I suspect that you will wonder about this for the rest of your life. Take some solace though that in a small way, you have eased the grim burden of the stateside military casualty officers and chaplains, at least for a while.

Stay safe.

I am very impressed that you were able to consider and follow the rules of engagement at that high-stress moment, rather than following blind instinct. I have a new appreciation for the meaning of military training, and the dedication of our fighting men and women.

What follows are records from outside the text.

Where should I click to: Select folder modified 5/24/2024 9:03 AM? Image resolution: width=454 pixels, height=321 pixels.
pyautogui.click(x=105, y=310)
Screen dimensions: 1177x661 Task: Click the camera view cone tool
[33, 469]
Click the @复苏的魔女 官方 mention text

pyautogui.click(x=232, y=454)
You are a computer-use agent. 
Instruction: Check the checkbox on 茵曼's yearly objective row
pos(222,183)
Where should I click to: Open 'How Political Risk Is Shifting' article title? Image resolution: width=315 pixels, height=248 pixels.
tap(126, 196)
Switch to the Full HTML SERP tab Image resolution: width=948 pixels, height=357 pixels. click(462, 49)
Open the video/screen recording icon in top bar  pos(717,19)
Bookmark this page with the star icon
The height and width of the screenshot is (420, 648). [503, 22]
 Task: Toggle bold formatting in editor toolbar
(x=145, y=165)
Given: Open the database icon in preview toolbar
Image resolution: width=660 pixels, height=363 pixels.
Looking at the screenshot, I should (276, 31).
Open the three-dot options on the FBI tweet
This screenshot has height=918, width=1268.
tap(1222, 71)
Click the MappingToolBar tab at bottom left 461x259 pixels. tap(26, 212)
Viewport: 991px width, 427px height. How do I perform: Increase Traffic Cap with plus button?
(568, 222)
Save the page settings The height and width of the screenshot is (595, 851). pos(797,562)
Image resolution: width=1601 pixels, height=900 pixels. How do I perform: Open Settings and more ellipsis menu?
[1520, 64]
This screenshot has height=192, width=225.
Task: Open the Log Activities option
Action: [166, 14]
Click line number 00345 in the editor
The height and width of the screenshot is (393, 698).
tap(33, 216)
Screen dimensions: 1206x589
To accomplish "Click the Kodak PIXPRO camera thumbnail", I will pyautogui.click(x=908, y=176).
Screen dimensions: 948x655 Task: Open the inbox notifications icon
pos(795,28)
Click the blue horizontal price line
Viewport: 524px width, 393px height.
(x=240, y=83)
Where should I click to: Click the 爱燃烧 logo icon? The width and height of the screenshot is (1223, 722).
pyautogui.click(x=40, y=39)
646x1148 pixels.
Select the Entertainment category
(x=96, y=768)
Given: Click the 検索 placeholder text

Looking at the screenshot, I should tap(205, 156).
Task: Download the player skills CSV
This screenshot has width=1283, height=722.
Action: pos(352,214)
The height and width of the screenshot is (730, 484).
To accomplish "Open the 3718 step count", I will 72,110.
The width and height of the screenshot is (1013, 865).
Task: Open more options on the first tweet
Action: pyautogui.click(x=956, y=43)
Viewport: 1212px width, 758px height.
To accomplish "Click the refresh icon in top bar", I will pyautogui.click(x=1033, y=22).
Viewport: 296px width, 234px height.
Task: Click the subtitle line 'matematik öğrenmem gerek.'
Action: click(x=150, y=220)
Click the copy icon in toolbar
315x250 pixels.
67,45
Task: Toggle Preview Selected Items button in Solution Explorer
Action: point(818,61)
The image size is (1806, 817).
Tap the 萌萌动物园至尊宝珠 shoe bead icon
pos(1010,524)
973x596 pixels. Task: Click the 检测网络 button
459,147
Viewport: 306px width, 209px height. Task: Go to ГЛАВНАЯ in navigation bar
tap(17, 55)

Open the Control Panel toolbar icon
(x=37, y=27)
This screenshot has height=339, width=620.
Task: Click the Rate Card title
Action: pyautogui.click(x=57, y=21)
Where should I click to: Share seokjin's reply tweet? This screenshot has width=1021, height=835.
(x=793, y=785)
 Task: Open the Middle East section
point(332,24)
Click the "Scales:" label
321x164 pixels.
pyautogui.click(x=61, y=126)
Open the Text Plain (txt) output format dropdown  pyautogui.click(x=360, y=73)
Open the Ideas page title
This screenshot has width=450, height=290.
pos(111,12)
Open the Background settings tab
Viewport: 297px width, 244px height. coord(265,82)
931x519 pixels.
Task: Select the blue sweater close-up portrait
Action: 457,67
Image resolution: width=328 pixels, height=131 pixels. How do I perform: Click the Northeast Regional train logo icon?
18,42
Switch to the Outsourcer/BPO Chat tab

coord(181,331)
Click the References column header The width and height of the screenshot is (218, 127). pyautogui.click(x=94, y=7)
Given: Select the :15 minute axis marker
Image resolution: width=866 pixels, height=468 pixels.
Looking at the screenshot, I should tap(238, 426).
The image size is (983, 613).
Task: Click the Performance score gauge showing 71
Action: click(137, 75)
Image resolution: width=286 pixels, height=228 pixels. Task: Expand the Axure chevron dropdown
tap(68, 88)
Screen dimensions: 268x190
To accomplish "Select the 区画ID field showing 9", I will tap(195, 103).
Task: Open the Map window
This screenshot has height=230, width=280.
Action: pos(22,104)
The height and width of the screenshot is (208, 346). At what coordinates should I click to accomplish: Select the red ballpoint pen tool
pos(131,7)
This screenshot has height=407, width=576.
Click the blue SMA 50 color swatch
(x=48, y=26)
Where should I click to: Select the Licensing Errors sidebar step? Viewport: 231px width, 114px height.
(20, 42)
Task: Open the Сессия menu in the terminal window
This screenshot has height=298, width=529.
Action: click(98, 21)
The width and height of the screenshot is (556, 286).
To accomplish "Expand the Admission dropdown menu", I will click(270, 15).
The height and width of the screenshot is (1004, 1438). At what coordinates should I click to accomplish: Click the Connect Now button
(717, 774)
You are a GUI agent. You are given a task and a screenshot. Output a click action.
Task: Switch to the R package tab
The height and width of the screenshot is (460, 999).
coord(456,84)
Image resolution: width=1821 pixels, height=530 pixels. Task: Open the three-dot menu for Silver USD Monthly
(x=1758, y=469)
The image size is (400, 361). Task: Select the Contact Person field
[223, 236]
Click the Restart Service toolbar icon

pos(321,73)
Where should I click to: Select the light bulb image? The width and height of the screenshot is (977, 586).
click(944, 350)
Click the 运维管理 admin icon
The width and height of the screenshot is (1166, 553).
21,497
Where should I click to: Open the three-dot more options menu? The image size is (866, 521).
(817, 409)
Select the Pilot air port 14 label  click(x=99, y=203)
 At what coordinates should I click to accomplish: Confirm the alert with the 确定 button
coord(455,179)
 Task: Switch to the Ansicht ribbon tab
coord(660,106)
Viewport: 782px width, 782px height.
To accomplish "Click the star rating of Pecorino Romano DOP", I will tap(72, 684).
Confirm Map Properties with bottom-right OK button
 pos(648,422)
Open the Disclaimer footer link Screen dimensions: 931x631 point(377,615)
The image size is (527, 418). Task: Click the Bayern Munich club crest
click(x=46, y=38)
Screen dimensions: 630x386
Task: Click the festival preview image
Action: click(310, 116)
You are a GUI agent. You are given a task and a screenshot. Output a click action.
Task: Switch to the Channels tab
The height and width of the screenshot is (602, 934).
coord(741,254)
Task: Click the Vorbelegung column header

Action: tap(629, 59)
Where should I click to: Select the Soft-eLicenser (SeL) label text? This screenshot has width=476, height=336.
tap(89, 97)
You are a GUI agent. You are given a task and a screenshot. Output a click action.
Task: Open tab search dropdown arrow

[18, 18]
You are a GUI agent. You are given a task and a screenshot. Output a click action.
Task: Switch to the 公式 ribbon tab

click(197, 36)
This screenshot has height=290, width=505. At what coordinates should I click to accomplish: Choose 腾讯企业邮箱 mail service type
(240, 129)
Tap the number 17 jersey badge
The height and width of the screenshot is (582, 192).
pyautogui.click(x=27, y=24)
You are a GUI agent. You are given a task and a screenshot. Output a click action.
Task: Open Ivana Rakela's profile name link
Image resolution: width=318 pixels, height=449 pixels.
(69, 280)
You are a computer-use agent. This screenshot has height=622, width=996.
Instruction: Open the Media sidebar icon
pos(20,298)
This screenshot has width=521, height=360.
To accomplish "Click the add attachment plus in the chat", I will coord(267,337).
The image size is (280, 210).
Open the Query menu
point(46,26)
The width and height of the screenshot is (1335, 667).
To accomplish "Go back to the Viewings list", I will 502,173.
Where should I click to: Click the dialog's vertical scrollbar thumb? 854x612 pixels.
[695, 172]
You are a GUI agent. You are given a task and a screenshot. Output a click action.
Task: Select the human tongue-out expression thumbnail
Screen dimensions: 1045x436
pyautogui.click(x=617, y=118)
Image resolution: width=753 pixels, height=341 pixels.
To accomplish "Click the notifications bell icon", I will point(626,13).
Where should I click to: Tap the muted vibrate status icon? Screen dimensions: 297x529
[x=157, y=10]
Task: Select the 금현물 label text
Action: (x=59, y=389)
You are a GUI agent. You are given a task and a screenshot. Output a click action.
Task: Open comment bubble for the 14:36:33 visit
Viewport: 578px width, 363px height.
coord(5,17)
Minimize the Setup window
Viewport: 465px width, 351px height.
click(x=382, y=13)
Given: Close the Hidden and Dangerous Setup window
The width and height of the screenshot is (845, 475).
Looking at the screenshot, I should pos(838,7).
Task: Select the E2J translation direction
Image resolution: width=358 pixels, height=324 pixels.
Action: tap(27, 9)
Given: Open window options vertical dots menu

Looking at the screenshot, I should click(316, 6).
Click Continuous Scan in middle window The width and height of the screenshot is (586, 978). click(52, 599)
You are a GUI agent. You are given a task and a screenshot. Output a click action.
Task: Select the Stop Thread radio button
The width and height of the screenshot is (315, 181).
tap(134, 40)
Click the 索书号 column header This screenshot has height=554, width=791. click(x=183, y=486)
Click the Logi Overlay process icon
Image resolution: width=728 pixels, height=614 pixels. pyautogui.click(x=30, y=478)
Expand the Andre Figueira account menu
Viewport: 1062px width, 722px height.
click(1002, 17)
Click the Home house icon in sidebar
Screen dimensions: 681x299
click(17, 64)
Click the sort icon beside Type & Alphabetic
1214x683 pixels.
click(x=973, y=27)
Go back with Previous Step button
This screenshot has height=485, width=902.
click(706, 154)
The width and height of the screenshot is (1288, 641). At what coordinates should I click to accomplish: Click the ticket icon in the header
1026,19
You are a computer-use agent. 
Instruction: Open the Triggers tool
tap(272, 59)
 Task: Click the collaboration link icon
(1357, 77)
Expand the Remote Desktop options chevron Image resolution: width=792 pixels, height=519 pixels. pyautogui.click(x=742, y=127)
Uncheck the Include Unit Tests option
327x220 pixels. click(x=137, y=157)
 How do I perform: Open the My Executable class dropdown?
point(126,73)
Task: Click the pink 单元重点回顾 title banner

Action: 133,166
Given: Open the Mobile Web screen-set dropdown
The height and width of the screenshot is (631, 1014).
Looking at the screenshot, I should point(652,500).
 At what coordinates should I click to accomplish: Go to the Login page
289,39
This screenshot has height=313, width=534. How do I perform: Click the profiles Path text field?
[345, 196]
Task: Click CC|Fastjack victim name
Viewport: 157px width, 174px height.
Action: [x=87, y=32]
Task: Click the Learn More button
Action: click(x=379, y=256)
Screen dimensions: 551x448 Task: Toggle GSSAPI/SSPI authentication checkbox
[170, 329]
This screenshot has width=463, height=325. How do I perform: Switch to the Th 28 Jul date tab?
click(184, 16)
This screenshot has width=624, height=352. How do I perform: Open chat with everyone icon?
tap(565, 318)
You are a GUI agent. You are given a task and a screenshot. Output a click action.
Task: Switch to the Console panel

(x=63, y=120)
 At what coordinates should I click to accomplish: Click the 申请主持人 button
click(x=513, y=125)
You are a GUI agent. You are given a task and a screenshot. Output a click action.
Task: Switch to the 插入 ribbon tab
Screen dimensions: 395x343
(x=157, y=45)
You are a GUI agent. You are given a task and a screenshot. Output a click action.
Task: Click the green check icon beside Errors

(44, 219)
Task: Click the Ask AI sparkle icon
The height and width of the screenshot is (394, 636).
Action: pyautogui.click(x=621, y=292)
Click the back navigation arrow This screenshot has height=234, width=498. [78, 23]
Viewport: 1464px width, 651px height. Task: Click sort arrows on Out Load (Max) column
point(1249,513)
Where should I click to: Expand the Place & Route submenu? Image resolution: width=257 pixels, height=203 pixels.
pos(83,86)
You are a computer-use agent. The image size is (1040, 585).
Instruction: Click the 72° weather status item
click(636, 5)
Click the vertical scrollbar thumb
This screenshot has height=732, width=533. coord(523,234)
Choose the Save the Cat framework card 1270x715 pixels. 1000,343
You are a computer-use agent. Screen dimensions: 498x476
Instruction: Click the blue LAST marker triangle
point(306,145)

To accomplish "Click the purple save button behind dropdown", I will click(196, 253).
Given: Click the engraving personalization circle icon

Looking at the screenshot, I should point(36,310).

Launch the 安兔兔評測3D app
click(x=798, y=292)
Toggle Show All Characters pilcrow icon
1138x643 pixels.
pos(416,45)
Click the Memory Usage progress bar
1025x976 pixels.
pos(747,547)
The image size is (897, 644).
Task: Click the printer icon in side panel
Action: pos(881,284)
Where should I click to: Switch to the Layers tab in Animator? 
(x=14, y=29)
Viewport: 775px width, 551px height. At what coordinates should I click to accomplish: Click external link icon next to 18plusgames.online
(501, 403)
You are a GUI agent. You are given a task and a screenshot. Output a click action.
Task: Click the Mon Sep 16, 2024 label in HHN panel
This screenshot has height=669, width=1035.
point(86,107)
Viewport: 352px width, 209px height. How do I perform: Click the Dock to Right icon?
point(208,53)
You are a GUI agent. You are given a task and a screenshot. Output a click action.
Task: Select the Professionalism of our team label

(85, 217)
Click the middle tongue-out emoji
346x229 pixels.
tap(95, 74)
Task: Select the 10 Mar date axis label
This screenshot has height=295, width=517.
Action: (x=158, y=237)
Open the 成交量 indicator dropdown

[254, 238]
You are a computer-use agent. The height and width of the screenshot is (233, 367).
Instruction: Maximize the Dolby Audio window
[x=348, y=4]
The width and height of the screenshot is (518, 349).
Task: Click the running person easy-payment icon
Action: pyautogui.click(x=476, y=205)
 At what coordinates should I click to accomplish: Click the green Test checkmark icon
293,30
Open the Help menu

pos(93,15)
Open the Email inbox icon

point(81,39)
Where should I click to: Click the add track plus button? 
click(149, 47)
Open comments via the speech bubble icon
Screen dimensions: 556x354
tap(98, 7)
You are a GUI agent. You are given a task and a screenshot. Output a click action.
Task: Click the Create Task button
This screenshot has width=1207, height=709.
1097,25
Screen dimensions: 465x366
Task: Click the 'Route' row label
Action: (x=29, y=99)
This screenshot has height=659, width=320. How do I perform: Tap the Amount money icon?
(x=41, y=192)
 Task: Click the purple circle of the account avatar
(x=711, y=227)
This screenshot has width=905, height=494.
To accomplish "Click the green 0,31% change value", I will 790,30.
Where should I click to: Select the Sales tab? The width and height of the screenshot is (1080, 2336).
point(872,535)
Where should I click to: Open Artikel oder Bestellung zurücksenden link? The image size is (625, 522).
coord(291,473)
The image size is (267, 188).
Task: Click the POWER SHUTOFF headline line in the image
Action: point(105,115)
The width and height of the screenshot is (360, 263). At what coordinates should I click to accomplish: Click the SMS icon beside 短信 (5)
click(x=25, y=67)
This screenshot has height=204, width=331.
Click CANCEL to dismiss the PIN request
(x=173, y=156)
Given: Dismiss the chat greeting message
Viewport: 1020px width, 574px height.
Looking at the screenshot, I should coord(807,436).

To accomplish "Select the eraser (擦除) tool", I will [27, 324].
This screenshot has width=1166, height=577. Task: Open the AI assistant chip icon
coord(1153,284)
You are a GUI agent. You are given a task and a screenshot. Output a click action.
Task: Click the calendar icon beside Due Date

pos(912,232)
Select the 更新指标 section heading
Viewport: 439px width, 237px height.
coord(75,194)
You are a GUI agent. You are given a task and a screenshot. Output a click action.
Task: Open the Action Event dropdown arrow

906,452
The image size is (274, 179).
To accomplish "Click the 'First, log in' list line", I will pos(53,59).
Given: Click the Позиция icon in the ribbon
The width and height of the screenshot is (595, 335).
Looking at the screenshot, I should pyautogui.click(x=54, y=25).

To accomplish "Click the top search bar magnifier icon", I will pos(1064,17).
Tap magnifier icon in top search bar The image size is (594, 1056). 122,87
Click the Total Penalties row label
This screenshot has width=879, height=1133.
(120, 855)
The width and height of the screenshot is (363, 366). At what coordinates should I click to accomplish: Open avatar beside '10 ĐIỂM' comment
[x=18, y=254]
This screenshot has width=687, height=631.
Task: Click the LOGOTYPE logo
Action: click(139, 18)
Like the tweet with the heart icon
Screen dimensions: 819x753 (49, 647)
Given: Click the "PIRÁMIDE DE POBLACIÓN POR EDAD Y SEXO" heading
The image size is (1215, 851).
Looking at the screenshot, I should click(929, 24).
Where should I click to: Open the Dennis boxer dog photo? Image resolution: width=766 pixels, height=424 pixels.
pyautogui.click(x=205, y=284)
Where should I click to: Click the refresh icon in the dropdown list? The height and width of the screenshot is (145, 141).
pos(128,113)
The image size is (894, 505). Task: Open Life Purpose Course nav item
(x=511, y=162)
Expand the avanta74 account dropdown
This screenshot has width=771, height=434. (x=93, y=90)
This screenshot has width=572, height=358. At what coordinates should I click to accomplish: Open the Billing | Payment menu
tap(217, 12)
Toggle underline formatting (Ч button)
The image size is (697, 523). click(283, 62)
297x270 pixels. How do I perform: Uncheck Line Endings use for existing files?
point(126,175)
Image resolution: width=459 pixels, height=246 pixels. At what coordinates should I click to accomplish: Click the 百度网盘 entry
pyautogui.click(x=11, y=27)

Thank you for this post, and for making these hard choices. For what it's worth, I believe you did very well in the situation.

God Bless you for what you are doing! You have had to make some difficult choices and I commend you! My dad was a Merrill's Marauder's in WW11. He never spoke about his tough choices, but he is a hero to me as you are to your family I'm sure! Know that we appreciate everything that you have done and are doing for our country!!!!!! Peace! Sonda

Sir,
First thanj you for serving so that I and my family can sleep safely at night and enjoy the freedoms America has to offer.
Second you made the right decission.
Third you and your men went home that day the guy who was driving did not.

I keep reading that part of the warrior ethos includes being mentally and psychologically sound enough to carry these burdens. You are. You calculated adherence to the rules in a controlled split second.

As a writer, I'm overwhelmed by the presence of mind, precision and professionalism that takes. As an Aunt and Sister of serving soldiers, I don't care if the car was a VBIED or not. It doesn't matter, it's irrelevant. You did right and you did well, in a situation that would crush 95% of us.

Now, if only Moms, Aunts and Grandmas could write the ROE, this war would have been won alot faster.

Brother, I'm just glad you're okay.

Stay safe over there.

You americans are killers.You know taht for sure.